The Costly Reluctance to Invest in Sales Operations

Much has been written about how critical a healthy Sales Operations team is to Sales Success (McKinsey’s analysis is exemplary here).  However, Sales Operations positions are, for many companies, still treated as a secondary priority vs. “feet on the street”.  Our contention is that Sales Operations positions are just as important as field sales positions and failure to understand this is a pitfall for both the Sales VP and the CEO.

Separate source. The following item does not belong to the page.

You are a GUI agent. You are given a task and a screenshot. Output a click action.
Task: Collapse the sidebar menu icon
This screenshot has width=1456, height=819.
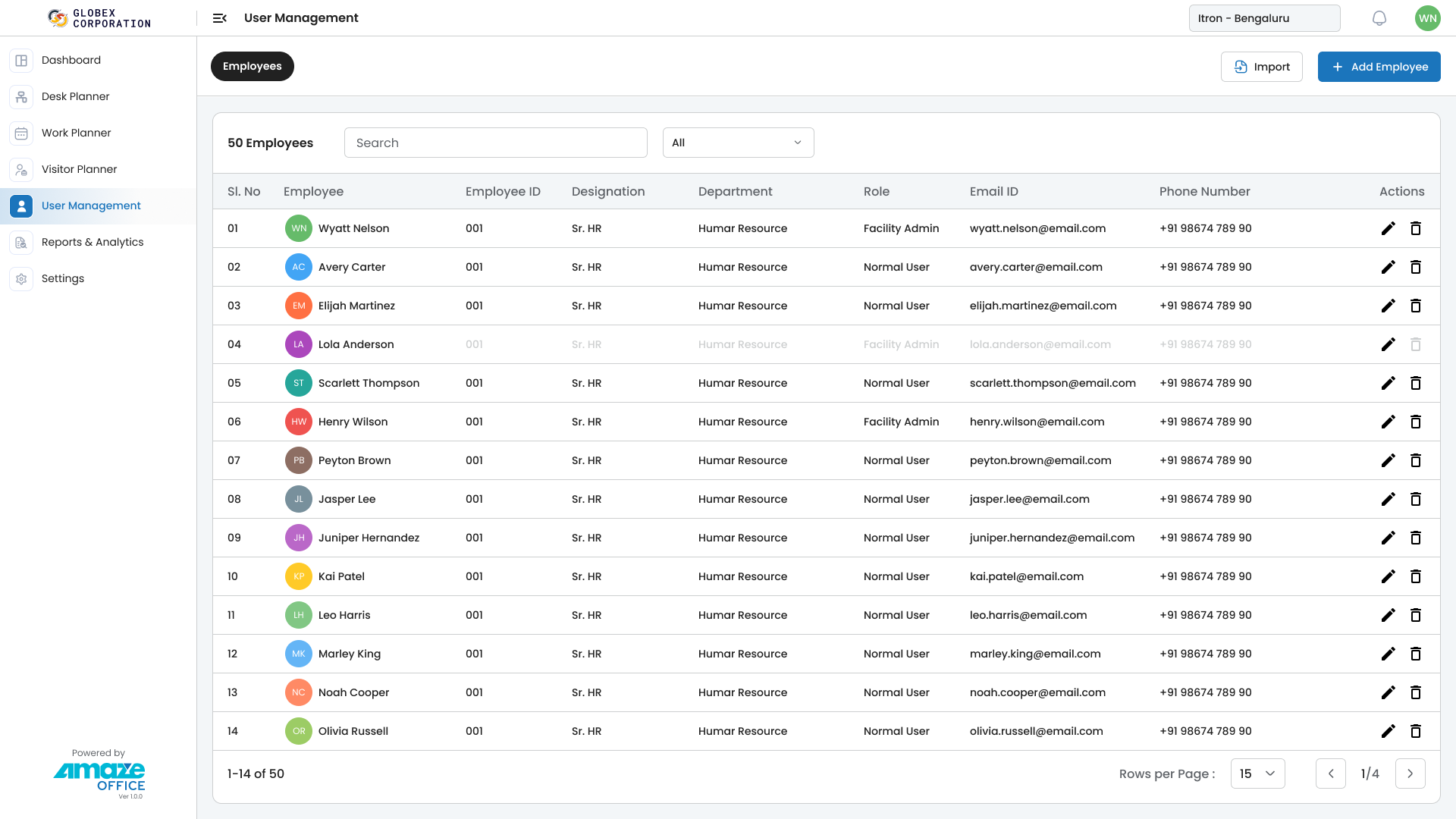[220, 18]
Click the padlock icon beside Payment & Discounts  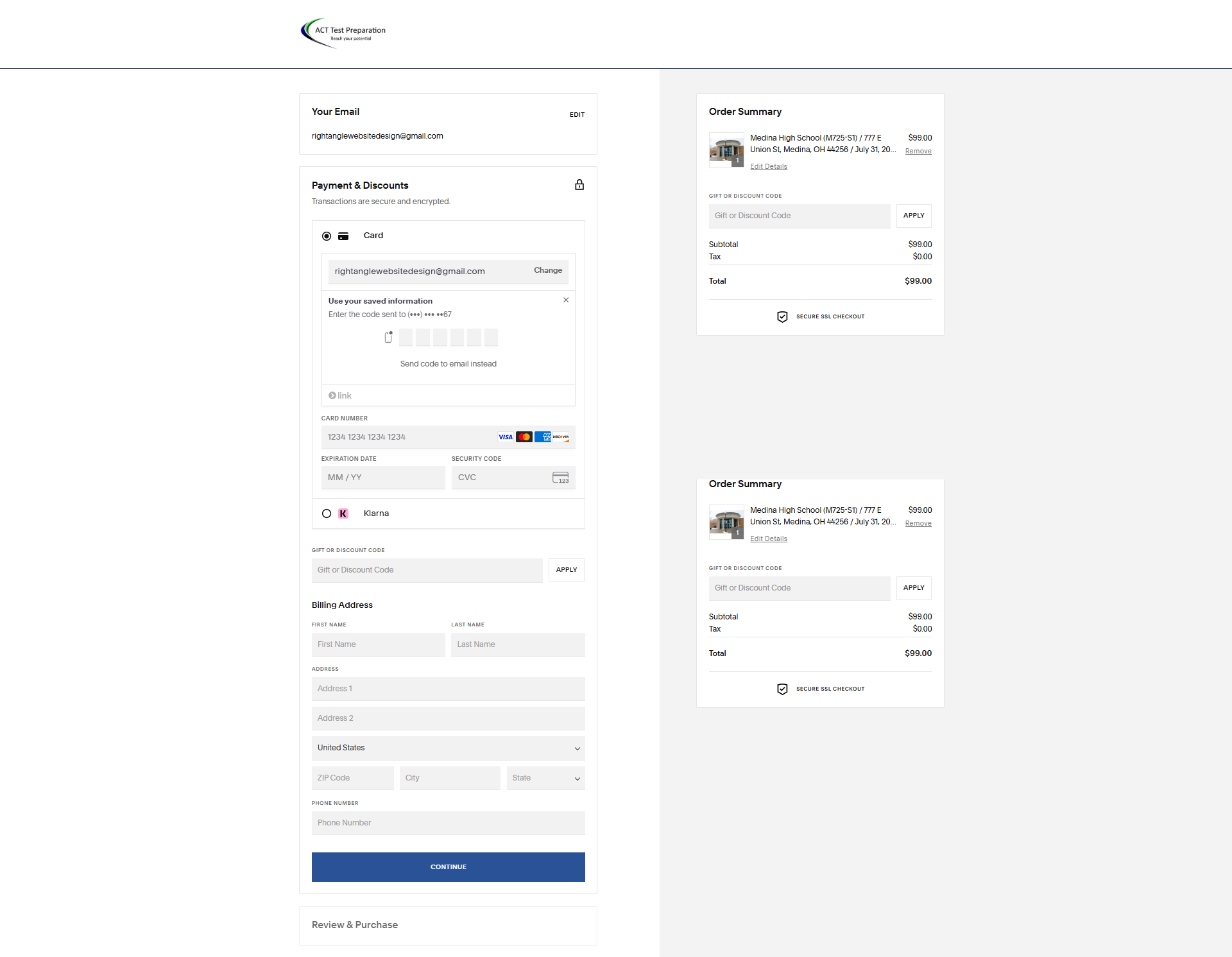(x=579, y=185)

The rationale for this behavior is relatively simple but somewhat short-sighted:  ‘I need to make the quarter and I have a better chance with field personnel than a “back-office” person’.  But an inadequate Sales Operations function creates significant problems for Sales Success:

  • Degraded Deal Velocity because the Funnel Management process hasn’t been adequately defined
  • Retention issues due to poor onboarding and access to sales resources
  • Sales territories not optimally aligned to attack the Target Market
  • Comp issues consuming Executive time and potentially demoralizing the sales force
  • Poor understanding of trends affecting the business due to inadequate analytics

This most serious effect of all this is that the Sales VP becomes inundated (personally taking on sales operations activities) , ineffective and in many cases will soon be gone(average Sales VP tenure is less than two years). The upshot is that Sales VP churn is a serious impediment to scaling for growth.

What to do?

  1. Embrace the fact that to be able to scale, a company needs a sales infrastructure that supports growth.  This is especially true when the company has reached a critical mass of sales personnel (usually starting at ten sales people)
  2. Sales Operations needs to be part of the Capacity Planning Process – unfortunately, in many cases it is not.  From our experience, there should be one Sales Ops person for every 10-15 sales personnel.  This rule of thumb may vary depending on the nature of the business and sales operations coverage from other departments
  3. The Sales VP must convince the CEO of the significance of the Sales Operations function as essential to scale the company for success.

To be able to scale for growth, the Sales VP and CEO must think longer term, resisting the impulse to hire feet on the street at the expense of an under-resourced sales infrastructure.